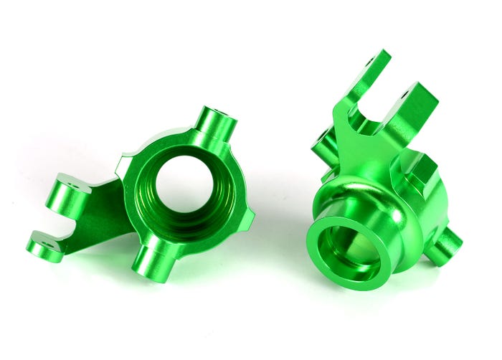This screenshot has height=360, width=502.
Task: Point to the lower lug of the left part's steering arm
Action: click(x=44, y=246)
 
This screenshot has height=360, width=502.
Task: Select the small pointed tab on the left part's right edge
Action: click(x=247, y=219)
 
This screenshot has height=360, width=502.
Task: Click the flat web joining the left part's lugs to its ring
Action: click(x=100, y=215)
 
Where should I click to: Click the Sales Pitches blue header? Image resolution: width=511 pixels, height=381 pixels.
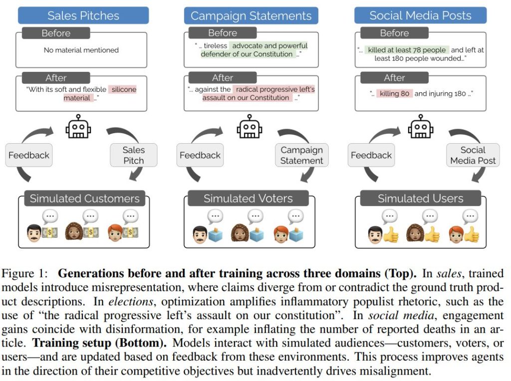click(83, 15)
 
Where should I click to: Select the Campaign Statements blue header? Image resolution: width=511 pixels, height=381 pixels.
click(251, 15)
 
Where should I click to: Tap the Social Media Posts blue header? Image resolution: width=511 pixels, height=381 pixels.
click(420, 15)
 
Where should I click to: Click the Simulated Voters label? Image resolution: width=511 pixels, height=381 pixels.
click(248, 198)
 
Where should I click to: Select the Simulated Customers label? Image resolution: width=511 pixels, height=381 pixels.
click(84, 198)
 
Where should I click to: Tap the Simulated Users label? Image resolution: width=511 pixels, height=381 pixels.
click(420, 198)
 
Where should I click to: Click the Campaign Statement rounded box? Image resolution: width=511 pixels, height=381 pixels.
click(301, 155)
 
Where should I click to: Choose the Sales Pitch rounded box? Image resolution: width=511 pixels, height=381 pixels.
click(133, 155)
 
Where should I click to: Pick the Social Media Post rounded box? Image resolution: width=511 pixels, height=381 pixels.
click(473, 155)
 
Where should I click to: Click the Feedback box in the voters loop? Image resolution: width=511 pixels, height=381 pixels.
click(200, 155)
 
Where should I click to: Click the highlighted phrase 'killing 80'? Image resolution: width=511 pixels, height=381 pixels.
click(394, 94)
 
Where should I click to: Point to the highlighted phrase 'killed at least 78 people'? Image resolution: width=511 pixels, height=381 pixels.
click(407, 50)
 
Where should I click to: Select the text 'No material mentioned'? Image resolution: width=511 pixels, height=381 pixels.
click(81, 50)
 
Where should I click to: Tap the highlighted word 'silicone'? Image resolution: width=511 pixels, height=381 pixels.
click(124, 90)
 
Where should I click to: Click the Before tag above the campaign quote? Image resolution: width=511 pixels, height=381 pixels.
click(222, 33)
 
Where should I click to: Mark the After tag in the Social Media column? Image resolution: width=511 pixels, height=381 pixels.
click(394, 78)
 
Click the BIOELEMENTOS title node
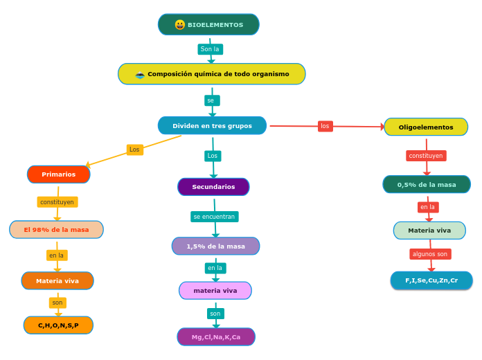tap(208, 25)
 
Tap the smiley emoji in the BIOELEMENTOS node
tap(180, 25)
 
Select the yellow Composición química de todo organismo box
tap(212, 74)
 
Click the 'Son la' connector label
tap(210, 49)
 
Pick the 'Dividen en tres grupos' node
tap(212, 126)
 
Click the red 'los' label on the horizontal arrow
tap(325, 126)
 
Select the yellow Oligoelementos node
tap(426, 127)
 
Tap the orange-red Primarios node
tap(59, 174)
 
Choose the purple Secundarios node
tap(213, 187)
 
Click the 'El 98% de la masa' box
tap(56, 230)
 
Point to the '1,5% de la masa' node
tap(215, 246)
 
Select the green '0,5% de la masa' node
tap(427, 185)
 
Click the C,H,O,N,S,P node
tap(58, 325)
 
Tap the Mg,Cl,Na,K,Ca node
tap(216, 337)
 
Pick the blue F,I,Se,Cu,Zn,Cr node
tap(431, 280)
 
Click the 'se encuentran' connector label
tap(215, 217)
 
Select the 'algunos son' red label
tap(430, 254)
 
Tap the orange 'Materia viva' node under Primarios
tap(57, 281)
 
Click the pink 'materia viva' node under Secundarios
tap(215, 291)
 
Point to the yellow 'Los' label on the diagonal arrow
tap(135, 150)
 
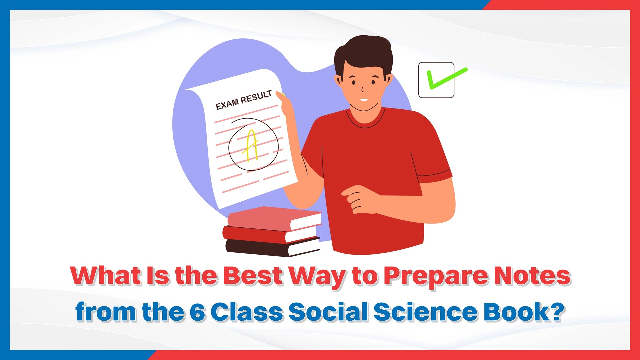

--------------------------------

# Goal
Copy out every one of the lines above word for word, leaving out the pictures.

# Result of this task
This screenshot has height=360, width=502.
Task: Point to the lower lug of the left part's steering arm
Action: click(x=44, y=246)
 
This screenshot has height=360, width=502.
Task: Select the small pointed tab on the left part's right edge
Action: click(x=247, y=219)
 
This screenshot has height=360, width=502.
Task: Click the flat web joining the left part's lugs to its ring
Action: click(x=100, y=215)
 
Where should I click to: Click the Sales Pitches blue header? Image resolution: width=511 pixels, height=381 pixels.
click(83, 15)
 
Where should I click to: Select the Campaign Statements blue header? Image resolution: width=511 pixels, height=381 pixels.
click(251, 15)
 
Where should I click to: Tap the Social Media Posts blue header? Image resolution: width=511 pixels, height=381 pixels.
click(420, 15)
 
Where should I click to: Click the Simulated Voters label? Image resolution: width=511 pixels, height=381 pixels.
click(248, 198)
 
Where should I click to: Select the Simulated Customers label? Image resolution: width=511 pixels, height=381 pixels.
click(84, 198)
 
Where should I click to: Tap the Simulated Users label? Image resolution: width=511 pixels, height=381 pixels.
click(420, 198)
 
Where should I click to: Click the Campaign Statement rounded box? Image resolution: width=511 pixels, height=381 pixels.
click(301, 155)
 
Where should I click to: Choose the Sales Pitch rounded box? Image resolution: width=511 pixels, height=381 pixels.
click(133, 155)
 
Where should I click to: Pick the Social Media Post rounded box? Image resolution: width=511 pixels, height=381 pixels.
click(473, 155)
 
Where should I click to: Click the Feedback box in the voters loop? Image resolution: width=511 pixels, height=381 pixels.
click(200, 155)
 
Where should I click to: Click the highlighted phrase 'killing 80'? Image resolution: width=511 pixels, height=381 pixels.
click(394, 94)
 
Where should I click to: Point to the highlighted phrase 'killed at least 78 people'? Image resolution: width=511 pixels, height=381 pixels.
click(407, 50)
 
Where should I click to: Select the text 'No material mentioned'? Image resolution: width=511 pixels, height=381 pixels.
click(81, 50)
 
Where should I click to: Tap the highlighted word 'silicone'? Image resolution: width=511 pixels, height=381 pixels.
click(124, 90)
 
Where should I click to: Click the Before tag above the campaign quote? Image resolution: width=511 pixels, height=381 pixels.
click(222, 33)
 
Where should I click to: Mark the After tag in the Social Media column? Image resolution: width=511 pixels, height=381 pixels.
click(394, 78)
 
Click the BIOELEMENTOS title node
tap(208, 25)
 
Tap the smiley emoji in the BIOELEMENTOS node
tap(180, 25)
 
Select the yellow Composición química de todo organismo box
tap(212, 74)
 
Click the 'Son la' connector label
tap(210, 49)
 
Pick the 'Dividen en tres grupos' node
tap(212, 126)
 
Click the red 'los' label on the horizontal arrow
tap(325, 126)
 
Select the yellow Oligoelementos node
tap(426, 127)
 
Tap the orange-red Primarios node
tap(59, 174)
 
Choose the purple Secundarios node
tap(213, 187)
 
Click the 'El 98% de la masa' box
tap(56, 230)
 
Point to the '1,5% de la masa' node
tap(215, 246)
 
Select the green '0,5% de la masa' node
tap(427, 185)
 
Click the C,H,O,N,S,P node
tap(58, 325)
 
Tap the Mg,Cl,Na,K,Ca node
tap(216, 337)
 
Pick the blue F,I,Se,Cu,Zn,Cr node
tap(431, 280)
 
Click the 'se encuentran' connector label
tap(215, 217)
 
Select the 'algunos son' red label
tap(430, 254)
 
Tap the orange 'Materia viva' node under Primarios
tap(57, 281)
 
Click the pink 'materia viva' node under Secundarios
tap(215, 291)
 
Point to the yellow 'Los' label on the diagonal arrow
tap(135, 150)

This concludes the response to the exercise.